With some persistence and dedication throughout this process, a person with depression can begin to enjoy a happier lifestyle.
Keeping good mental and physical health depends, in part, on the duration and quality of one’s sleep. If you feel exhausted after a night of poor sleep, chances are your mood is subpar too.
Sleep disturbances are common in people with depression, and the two conditions are linked closely. Poor sleep quality can lead to depression and vice versa.
“Poor sleep may create difficulties regulating emotions that, in turn, may leave you more vulnerable to depression in the future—months or even years from now. And depression itself is associated with sleep difficulties such as shortening the amount of restorative slow-wave sleep a person gets each night,’ wrote Dr. Patrick Finan, a sleep expert at Johns Hopkins Medicine.
Here are some tips for practicing better sleep hygiene:
Once you’re getting enough sleep, you’ll probably notice an improvement in your mood and overall well-being.
People with depression often feel overwhelmed with managing day-to-day responsibilities. The stress that comes with feeling overwhelmed can lead to depression and make any existing depression feel worse.
One way to relieve this type of stress is by creating a daily routine. The structure and predictability of a regular daily schedule can help a person feel in control of his or her life.
Organizational skills also help us take on challenging tasks by breaking them into smaller, more manageable ones. For example, cleaning your entire house might seem daunting. Instead of considering the big picture all at once, try focusing on the most heavily trafficked rooms first. Then, think about the most important tasks to complete in each of those rooms.
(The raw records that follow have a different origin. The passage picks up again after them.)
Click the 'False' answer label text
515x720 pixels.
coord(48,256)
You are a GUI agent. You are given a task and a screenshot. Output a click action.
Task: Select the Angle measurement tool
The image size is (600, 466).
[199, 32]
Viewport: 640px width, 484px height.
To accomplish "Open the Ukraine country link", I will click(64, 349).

This “cleaning house” example is a prescient one for people suffering from depression. Research has shown cluttered living spaces can contribute to depression by worsening stress and anxiety. On the other hand, a clean, organized environment promotes serenity and a better mood.
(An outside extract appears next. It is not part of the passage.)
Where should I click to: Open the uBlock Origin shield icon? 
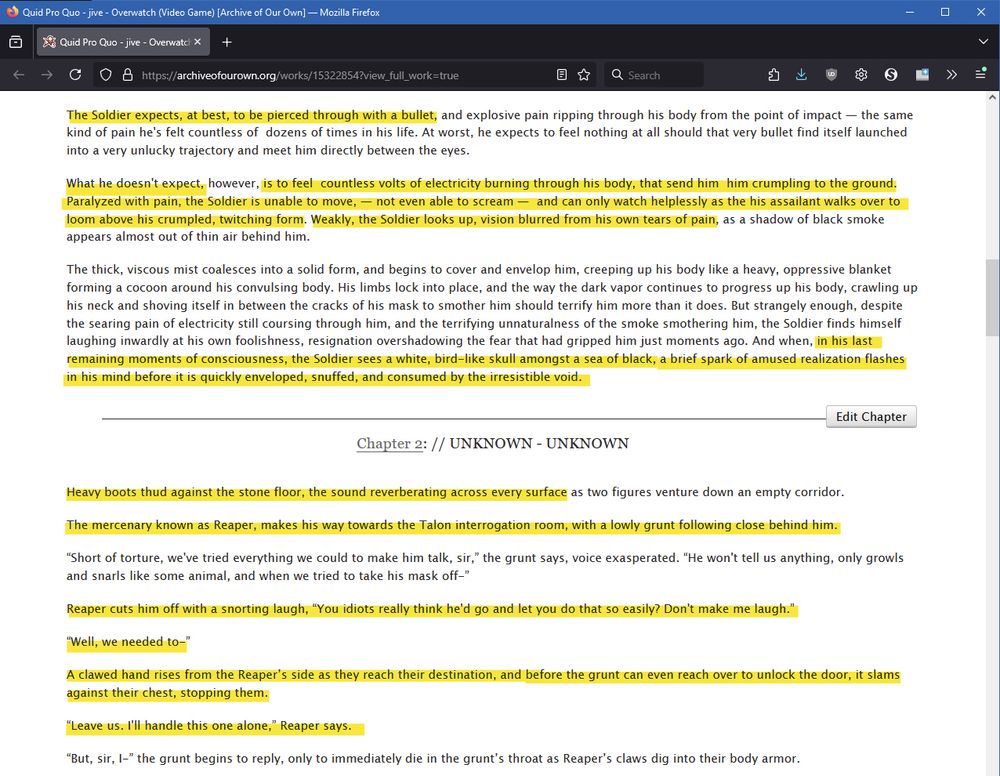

There are many resources for developing better organizational skills. Your local library probably has multiple books dedicated to the subject, and a Cognitive Behavioral Therapist (see the next section) can offer suggestions too.
Cognitive Behavioral Therapy (CBT) is a type of evidence-based psychotherapy that has been shown to be effective in treating depression and other mental health conditions. CBT focuses on identifying and changing negative thoughts and behaviors, including those that contribute to depression. The goal with CBT is to help people learn new coping skills and develop more positive ways of thinking, which can improve their mood and reduce depression symptoms.
CBT helps people with depression to recognize any negative thoughts and beliefs that are contributing to depression. Some examples of these types of thoughts include pessimism, self-criticism, and negative self-talk. By participating in CBT, a person can learn not to trust those negative thoughts and beliefs, and replace them with positive and realistic ones.
Through CBT, a patient with depression can learn to manage stress and negative emotions by practicing relaxation techniques, problem-solving skills, and other strategies. CBT is often used in conjunction with medication to treat people with depression.
People battling depression sometimes neglect their own needs and struggle to take care of themselves. However, by engaging in self-care, a person with depression can improve emotional well-being and alleviate depression symptoms.
To practice self-care, you must first identify what self-care means to you. Some common self-care activities include meditation, exercise, taking a relaxing bath, getting a massage, reading, and journaling. The idea here is to think about the activities you can do to help you feel relaxed and stress-free. Once you’ve identified a few, make them part of your regular routine.
Committing to regular self-care can go a long way toward alleviating the severity of depression symptoms.